On these days, nobody asks you to carry their things.
AH: So, this next poem. When I sent it to you, that was the first time I'd shown it to anyone, so thank you. It doesn't really have a name, yet.
Untitled #1, Aro Ha
The surrender comes before the centring,
Ever walked into a Boots and suddenly wanted to cry?
In between the hushed aisles for lips, tummy, teeth.
The witch hazel and wood toothbrush with white bristles.
Organic cotton pads,
You steal them back after that first family holiday where you wore your purple dress and got catcalled for the first time,
Obviously not ever,
But, you saw your body for the first time and knew you were a cut of meat bleeding, decided you must yield to something.
You think of the men who raised you whenever you squat in the forest to pee,
Taught you how to build a home with twigs and moss around a tree.
And you will learn to move on, like how you learned to leave those men, quick.
Matter of fact.
Wipe your fanny with a dock leaf.
They raised you like the kid you were,
Lathered your hair with a gentle shampoo,
Saying you’re like a weird little elf girl, but you'll never spoil a thing.
You think of gender like a decoration—
Until you're stripped of it by somebody else.
But, you will learn to care for this slimy, plying body, somehow.
Think of gender as a cost of sliving.
Now, you're living by a sweet canal,
It's a special site of scientific interest for indigenous species of Damselfly, now.
When you were at school, girls came here to get flashed,
Or surrender themselves some other way,
Probing at the tree sap in the bark.
IG: Thank you so much that was beautiful.

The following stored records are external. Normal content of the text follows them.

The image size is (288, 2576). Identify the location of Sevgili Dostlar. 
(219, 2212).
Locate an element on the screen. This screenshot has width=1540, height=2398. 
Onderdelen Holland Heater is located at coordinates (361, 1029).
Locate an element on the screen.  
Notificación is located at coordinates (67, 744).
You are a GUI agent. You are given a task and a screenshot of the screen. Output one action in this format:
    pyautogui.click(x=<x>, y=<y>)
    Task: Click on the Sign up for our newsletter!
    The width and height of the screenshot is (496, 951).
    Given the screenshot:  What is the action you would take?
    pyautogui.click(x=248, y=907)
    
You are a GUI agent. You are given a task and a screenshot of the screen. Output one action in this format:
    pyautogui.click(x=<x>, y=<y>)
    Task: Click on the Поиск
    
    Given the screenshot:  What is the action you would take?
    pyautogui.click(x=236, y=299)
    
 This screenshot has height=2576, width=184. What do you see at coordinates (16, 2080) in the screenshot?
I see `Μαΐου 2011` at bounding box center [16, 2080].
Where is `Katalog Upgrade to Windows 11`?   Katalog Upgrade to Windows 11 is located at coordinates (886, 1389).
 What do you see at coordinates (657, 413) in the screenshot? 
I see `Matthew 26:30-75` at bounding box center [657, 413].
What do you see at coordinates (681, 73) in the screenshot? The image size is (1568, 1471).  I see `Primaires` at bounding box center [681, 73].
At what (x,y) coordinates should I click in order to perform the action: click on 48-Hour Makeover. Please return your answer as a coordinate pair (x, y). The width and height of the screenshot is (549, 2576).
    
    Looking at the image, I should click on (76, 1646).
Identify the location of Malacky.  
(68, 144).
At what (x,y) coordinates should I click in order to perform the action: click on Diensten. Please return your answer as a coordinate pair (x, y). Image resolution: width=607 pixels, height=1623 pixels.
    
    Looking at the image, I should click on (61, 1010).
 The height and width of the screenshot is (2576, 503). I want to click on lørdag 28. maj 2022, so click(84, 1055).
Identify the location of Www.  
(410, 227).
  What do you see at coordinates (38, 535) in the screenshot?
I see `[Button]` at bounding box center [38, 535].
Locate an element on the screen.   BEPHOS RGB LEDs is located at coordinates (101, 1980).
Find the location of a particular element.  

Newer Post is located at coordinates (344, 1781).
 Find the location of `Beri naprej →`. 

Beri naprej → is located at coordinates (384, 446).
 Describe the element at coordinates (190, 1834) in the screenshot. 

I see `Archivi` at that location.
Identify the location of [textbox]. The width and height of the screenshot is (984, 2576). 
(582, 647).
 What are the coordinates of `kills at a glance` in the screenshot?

ADW: Hi, I'm Anna de Waal. Thank you so much for a wonderful panel. Again, you're all gorgeous and so interesting. So, these two poems I wrote when I was sixteen and posted on my Tumblr. I was a true Tumblr sad girl. I had about twenty thousand followers, and I pretended that I was much older than I was. Both poems are untitled.
Untitled #1, Anna de Waal
I knew a girl made of mist once,
On the first day of school, she held my hand and I gave her my favourite velvet ribbon.
We lay on the fields and I looked at the clouds and she started to cry,
Almost howled softly, if one can, howl softly.
She left me, my girl.
She said she was going home.
I see her in my dreams, sometimes.
She doesn't turn when I wake.
My cheeks are damp with dew.
ADW: And this is the second.
Untitled #2, Anna de Waal
There's a doll in my bed,
Ghost, pale skin, dusty hair, wide glass eyes.
She's wearing my night dress.
Its thin whiteness makes her look sad and small,
Little Snow White imposter in her little open coffin.
I love my doll. I dress her up, kiss her hair, tell her to play nicely.
Keep quiet. Don't cry, you’ll spoil your silk.
When the porcelain splinters,
I mend her with cobweb lace and wood sap glue.
IG: Thank you, Anna. Thank you everyone so much for coming. It's been so nice to have you all here. And as I said, this is the beginning of many panels we’ll have at Shipton. There’ll be more weird and niche topics to speak on. It’d be nice to see you all there. As I mentioned, I'll be curating a show here in December, so we'll do a fun little panel for that too. Thank you so much!